# Any advantage?



## Mike Finley (Apr 28, 2004)

Okay, now you guys have me confused. One solution we offer for cold bathrooms as part of our remodel is an inwall heater controlled by a digital/programable thermostat. 

We've always installed the Cadet Register Plus.


























There are two that we have used, one is a straight 240v and the other is a 120v which is 3 way variable depending on how you wire it internally.

The 240v - 2000watt - 8.33 amp

or the

120V - 700 watt - 4.17 amp
120V - 900 watt - 8.33 amp
120V - 1600 watt - 12.5 amp

We always are running a new, independent circuit for whatever heater we install. So does it matter which one we install? We've always just installed the 240v one. What factors would effect which one to use? I think I read on here the breaker box could be a consideration in that the 240v would use 2 slots.


----------



## mdshunk (Mar 13, 2005)

Mike Finley said:


> We always are running a new, independent circuit for whatever heater we install. So does it matter which one we install? We've always just installed the 240v one. What factors would effect which one to use? I think I read on here the breaker box could be a consideration in that the 240v would use 2 slots.


From the specs you just posted, there's no cost difference from the electrical bid standpoint or a cost to operate standpoint (save for the fact that some of those heaters are smaller than others). To you, the difference would only be the price of the heater, and whether or not you had that extra slot to spare for the double pole breaker for the 240 model. 

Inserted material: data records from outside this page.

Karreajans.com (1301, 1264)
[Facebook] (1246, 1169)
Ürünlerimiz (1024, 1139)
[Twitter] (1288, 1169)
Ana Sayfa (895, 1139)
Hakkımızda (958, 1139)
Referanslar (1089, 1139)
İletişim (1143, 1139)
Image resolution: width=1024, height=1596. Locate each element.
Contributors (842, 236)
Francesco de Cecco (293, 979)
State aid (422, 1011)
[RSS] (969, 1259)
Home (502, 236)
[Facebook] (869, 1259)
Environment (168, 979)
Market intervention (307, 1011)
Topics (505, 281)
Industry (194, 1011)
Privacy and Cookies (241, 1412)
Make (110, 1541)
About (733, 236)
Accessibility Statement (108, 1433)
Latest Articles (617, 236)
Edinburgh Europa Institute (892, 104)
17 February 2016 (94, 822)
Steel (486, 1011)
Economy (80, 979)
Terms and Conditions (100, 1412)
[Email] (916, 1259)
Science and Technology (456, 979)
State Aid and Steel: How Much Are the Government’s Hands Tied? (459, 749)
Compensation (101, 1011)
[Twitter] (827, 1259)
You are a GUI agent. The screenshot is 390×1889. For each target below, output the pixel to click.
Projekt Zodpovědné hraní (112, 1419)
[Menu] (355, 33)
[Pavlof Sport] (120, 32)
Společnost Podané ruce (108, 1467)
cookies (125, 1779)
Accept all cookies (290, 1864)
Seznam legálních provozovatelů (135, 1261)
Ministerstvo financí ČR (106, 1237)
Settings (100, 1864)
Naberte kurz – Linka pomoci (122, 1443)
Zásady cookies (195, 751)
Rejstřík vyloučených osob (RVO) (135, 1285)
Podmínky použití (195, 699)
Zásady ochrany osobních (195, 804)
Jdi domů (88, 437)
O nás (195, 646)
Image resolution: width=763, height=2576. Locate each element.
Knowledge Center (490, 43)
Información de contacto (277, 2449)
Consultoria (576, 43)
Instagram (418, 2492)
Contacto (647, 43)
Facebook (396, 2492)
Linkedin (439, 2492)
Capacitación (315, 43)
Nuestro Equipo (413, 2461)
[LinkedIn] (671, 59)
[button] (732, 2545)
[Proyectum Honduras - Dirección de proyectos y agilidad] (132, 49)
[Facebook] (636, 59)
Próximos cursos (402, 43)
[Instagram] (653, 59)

You're dealing with real small heaters here, so the electrical work (wire gauge, etc) is basicly the same for the 120 model or the 240 model. It costs the same to operate a the same heater, whether it's on 120 or 240. The rest of the cost numbers are yours, so you can take it from there.

What we're talking about here in this thread is the SAME HEATER (say, a 1500 watt model, for instance) supplied with 120 or 240.


----------



## mdshunk (Mar 13, 2005)

The 240v - 2000watt - 8.33 amp costs about 18 cents per hour to operate

or the

120V - 700 watt - 4.17 amp costs about 6 cents per hour to operate
120V - 900 watt - 8.33 amp costs about 8 cents per hour to operate
120V - 1600 watt - 12.5 amp costs about 14 cents per hour to operate


----------



## Speedy Petey (Sep 30, 2003)

And as you can see, the heat output is directly proportional to the cost per hour to use.


----------



## Sparky Joe (Apr 29, 2006)

mdshunk said:


> The 240v - 2000watt - 8.33 amp costs about 18 cents per hour to operate
> 
> or the
> 
> ...


This must be some amazing heater(what's with the numbers?)


----------



## Celtic (May 23, 2007)

Speedy Petey said:


> And as you can see, the heat output is directly proportional to the cost per hour to use.



As would be the amount of time needed to heat a given area .


----------



## superjay5 (May 25, 2007)

Not to Hijack this thread, but Mike how do you like those Cadet in wall heaters???? I know you install them, but have you felt the heat they pump out, or any feedback from you customers?

I installed 2 of those heaters in a bonus room above my garage, same model. To get forced air in the rom was too costly so I went that route, my Eectrical Inspector recommeded them, curious on how well they work.


----------



## Mike Finley (Apr 28, 2004)

I have one installed in my master bathroom, it's on a digital programable thermostat so in the winter it turns itself on before you wake up and the bathroom is nice and warm. I've also got one in my finished basement I installed just incase we needed some extra heat down there.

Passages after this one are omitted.